- **THE PROBLEM**
In the entries below, find the line with "The width and" and transcribe it and every line after it exactly, through the last line, without pictures.

- **EXERCISE INPUT**

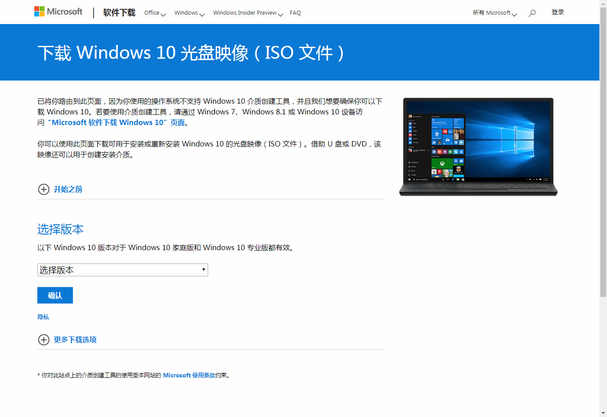This screenshot has height=417, width=607.
Task: Expand Windows Insider Preview menu
Action: coord(248,13)
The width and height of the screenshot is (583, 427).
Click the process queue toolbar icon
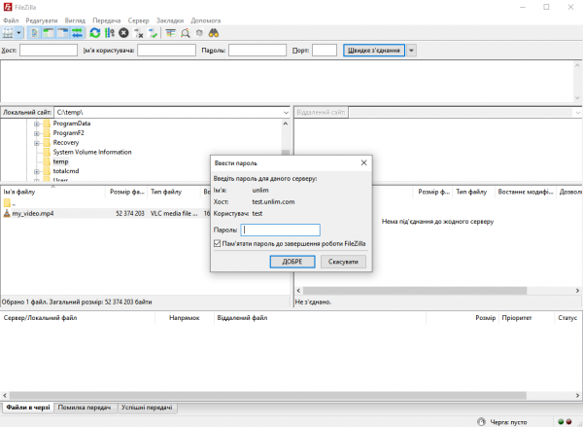pyautogui.click(x=109, y=33)
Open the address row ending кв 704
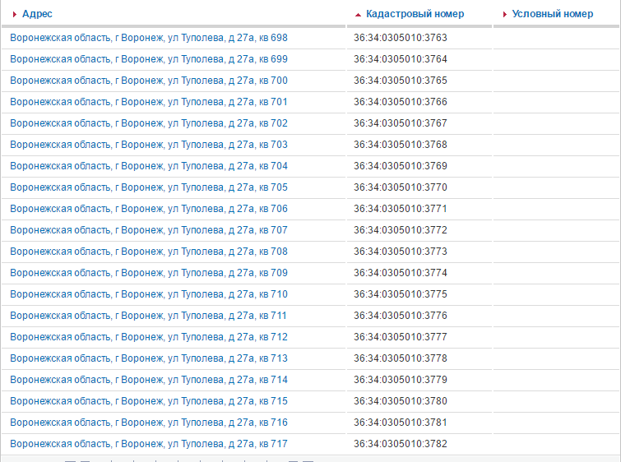This screenshot has width=621, height=462. (149, 166)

- **WRITTEN ANSWER**
The width and height of the screenshot is (583, 427).
Click the process queue toolbar icon
pyautogui.click(x=109, y=33)
Open the address row ending кв 704
This screenshot has width=621, height=462. (149, 166)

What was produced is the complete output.